Miguel Godinho Ferreira, investigador principal do Instituto Gulbenkian de Ciência (IGC), e a sua equipa elucidam um paradoxo com que os cientistas se deparam desde a descoberta dos telómeros (as pontas protectoras dos cromossomas), num estudo publicado na última edição da revista científica «Nature».

Quando o DNA é danificado (por radiações ou fumo de tabaco, por exemplo) os cromossomas têm tendência a partirem-se, mas essas quebras são rapidamente unidas. No entanto, estas pontas naturais nunca se unem, permitindo desta forma a correcta segregação do material genético por todas as células do nosso corpo.

Infelizmente, em reposta a contínuas divisões celular, os telómeros desgastam-se e esta função protectora acaba por desaparecer à medida que envelhecemos. A perda resulta na junção das pontas dos cromossomas e, consequentemente, num “caos” genético - uma causa da formação de tumores em adultos.

Compreender como as pontas dos cromossomas são protegidas da reparação de DNA e como as células respondem quando se perde essa protecção irá fornecer pistas importantes para a compreensão do envelhecimento, do cancro assim como de futuras intervenções terapêuticas.

As células respondem a quebras no DNA com a paragem da divisão celular, permitindo a acção dos respectivos mecanismos de reparação. Se as pontas dos cromossomas fossem também reconhecidas como DNA danificado, as células estariam constantemente a tentar repara-lo, o que levaria à morte celular e mutações. Os telómeros - as capas das pontas dos cromossomas formadas por proteínas e DNA - previnem que isto aconteça.

Modificação da histona

Através duma série de experiências meticulosas, a equipa Portuguesa, em colaboração com investigadores da Universidade de Illinois (Chicago), descobriu que o ponto fulcral reside na modificação duma proteína, uma histona, localizada nos telómeros.

As histonas estão presentes ao longo dos cromossomas ajudando a empacotar DNA e têm um papel importante na regulação da actividade de genes. Os investigadores, que usaram como organismo modelo células de levedura de cerveja Africana (S. pombe), descobriram que esta histona presente nos telómeros não possuía o sinal químico necessário para induzir a paragem da divisão celular e consequente reparação.

Miguel Godinho Ferreira diz: “É incrível, mas parece que a capacidade da célula distinguir entre as pontas dos cromossomas e um dano no meio da cadeia de DNA reside nesta única alteração.

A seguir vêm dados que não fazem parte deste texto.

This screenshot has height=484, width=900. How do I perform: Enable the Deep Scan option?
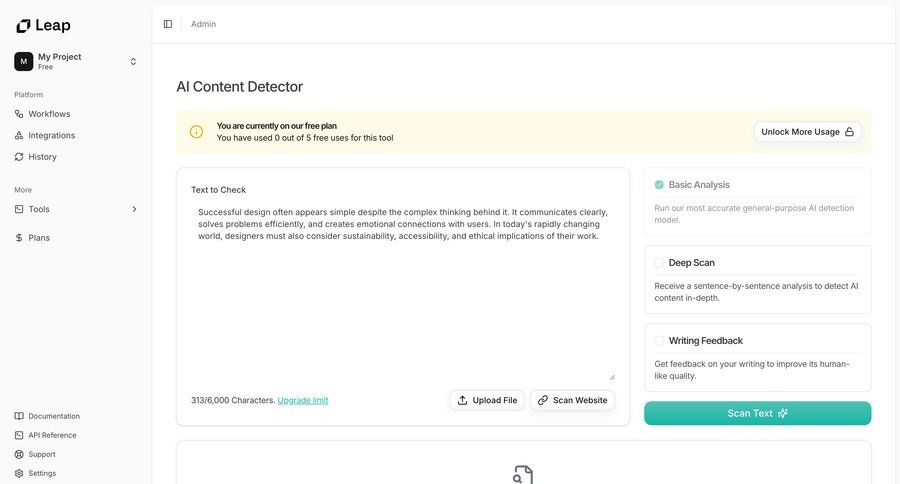(x=659, y=263)
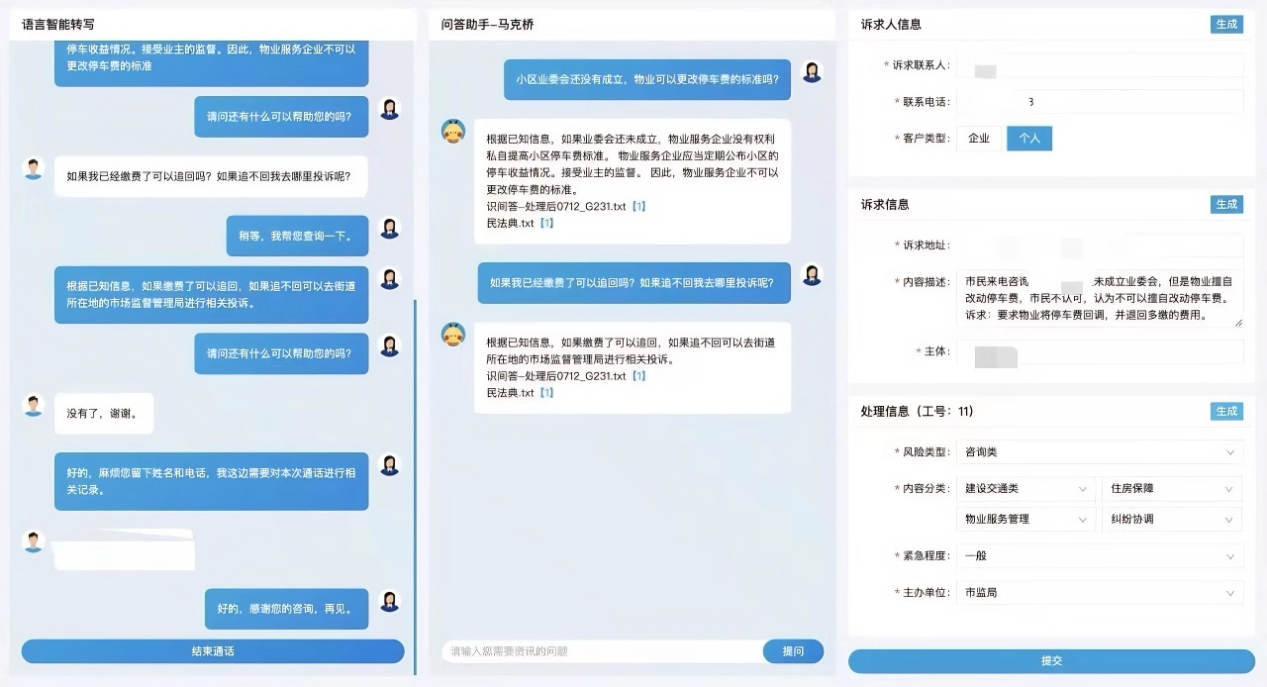Click 生成 in the 诉求人信息 section
The width and height of the screenshot is (1267, 687).
(1226, 24)
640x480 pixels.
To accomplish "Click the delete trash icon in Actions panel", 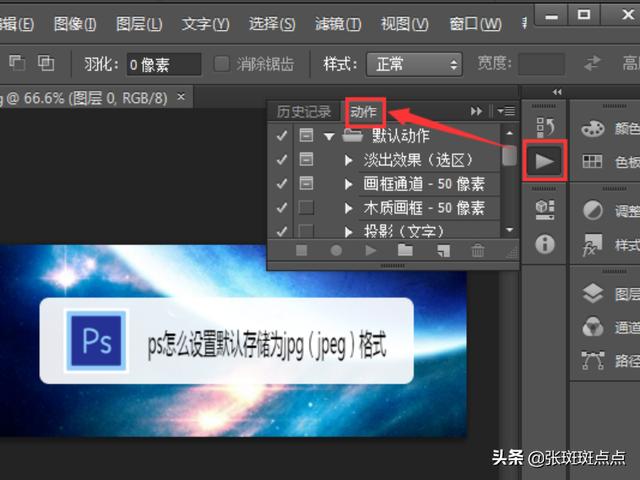I will [478, 251].
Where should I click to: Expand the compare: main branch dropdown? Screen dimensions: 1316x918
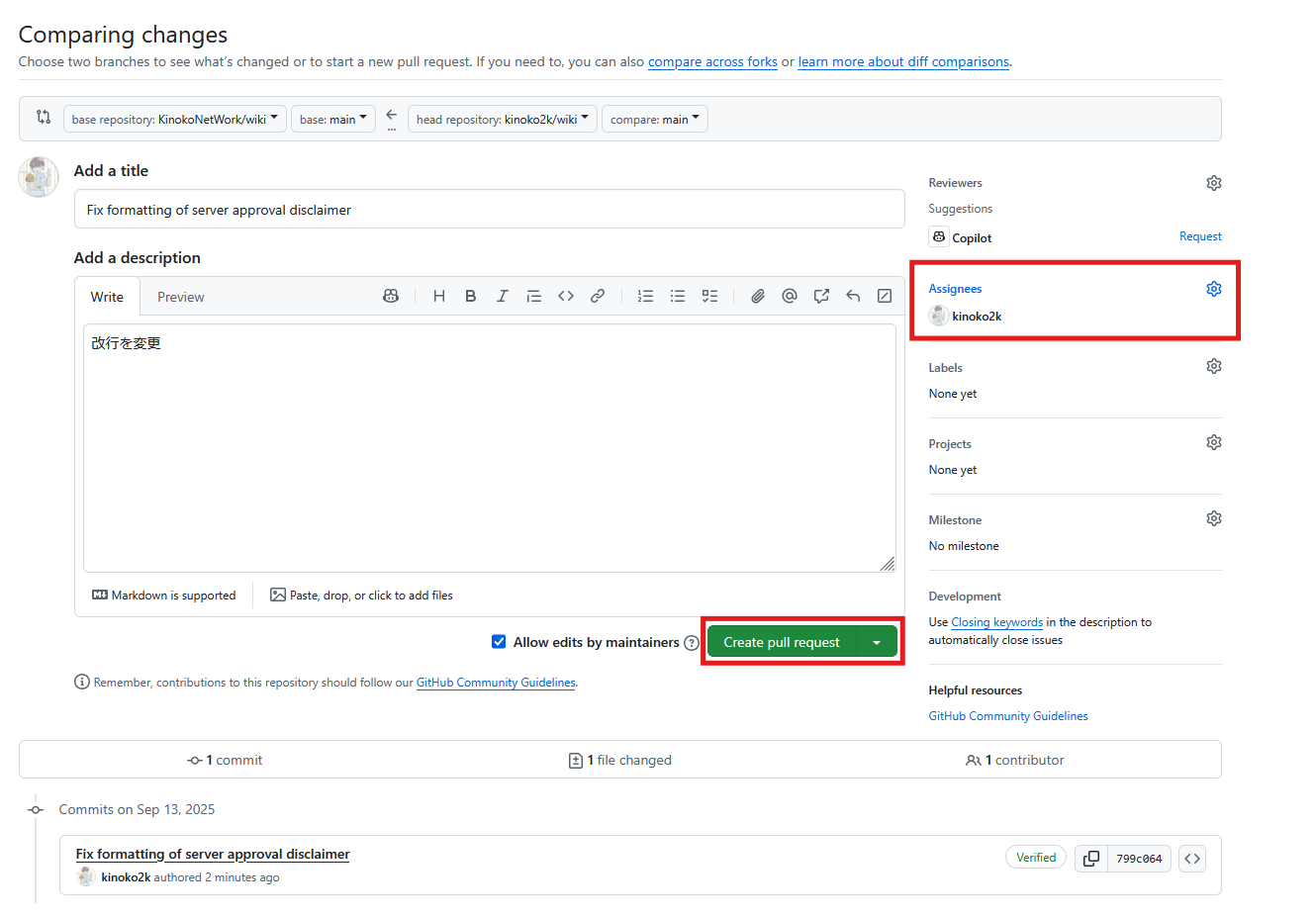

De facto, ao longo do genoma esta histona retém o sinal químico, daí que se ocorrerem danos no DNA em qualquer outra região dos cromossomas, estes são reparados normalmente e as quebras unidas”.

Os telómeros podem ser comparados às capas plásticas protectoras dos atacadores de sapatos: perdendo-se estas capas, os atacadores desfiam-se e vão desaparecendo. Da mesma forma, os telómeros encurtam ao longo das sucessivas divisões celulares ao longo da vida de um organismo (isto é, com o envelhecimento).

Os telómeros são normalmente elongados pela enzima telomerase. Contudo, após o nosso nascimento, ela deixa de ser expressa na maior parte das células no nosso corpo.

Consequentemente, os telómeros vão ficando cada vez mais curtos e, ao perderem o seu o efeito protector, enviam sinais para que as células parem de proliferar e comecem a envelhecer.

Para evitar este bloqueio à proliferação celular, em 85 por cento de todos os cancros, as células cancerosas reactivam a enzima perdida e desta forma conseguem continuar a dividirem-se indefinidamente.

Embora a reparação do DNA deva ser prevenida nos telómeros, a maquinaria de reconhecimento de quebras desempenha uma função essencial na activação da telomerase e no alongamento dos telómeros.

Miguel Godinho Ferreira acrescenta que "as células eucariótas desenvolveram um mecanismo muito específico que permite recrutar e activar a telomerase enquanto todo processo de reparação ADN é impedido nos telómeros.

O conhecimento dos detalhes da sua estrutura é crucial para que se compreenda a relação com o cancro, envelhecimento e outras doenças, bem como as múltiplas vias de intervenção que poderão conduzir a tratamentos mais eficazes”.

Continua dando particular ênfase à importância da investigação biomédica básica: “Quando Liz Blackburn, Carol Greider e Jack Szostak descobriram a telomerase e os telómeros nos anos 80, os galardoados do prémio Nobel em Fisiologia ou Medicina do corrente ano estavam longe de imaginar as implicações clínicas que estão agora a ser desenvolvidas. Tentavam ‘simplesmente’ resolver um problema académico relacionado com a síntese de novas cadeias de DNA durante a divisão celular. Da mesma forma, sentimo-nos honrados por poder agora contribuir para a elucidação deste mecanismo, mas conscientes que as implicações directas deste trabalho poderão ser visíveis só daqui a alguns anos”.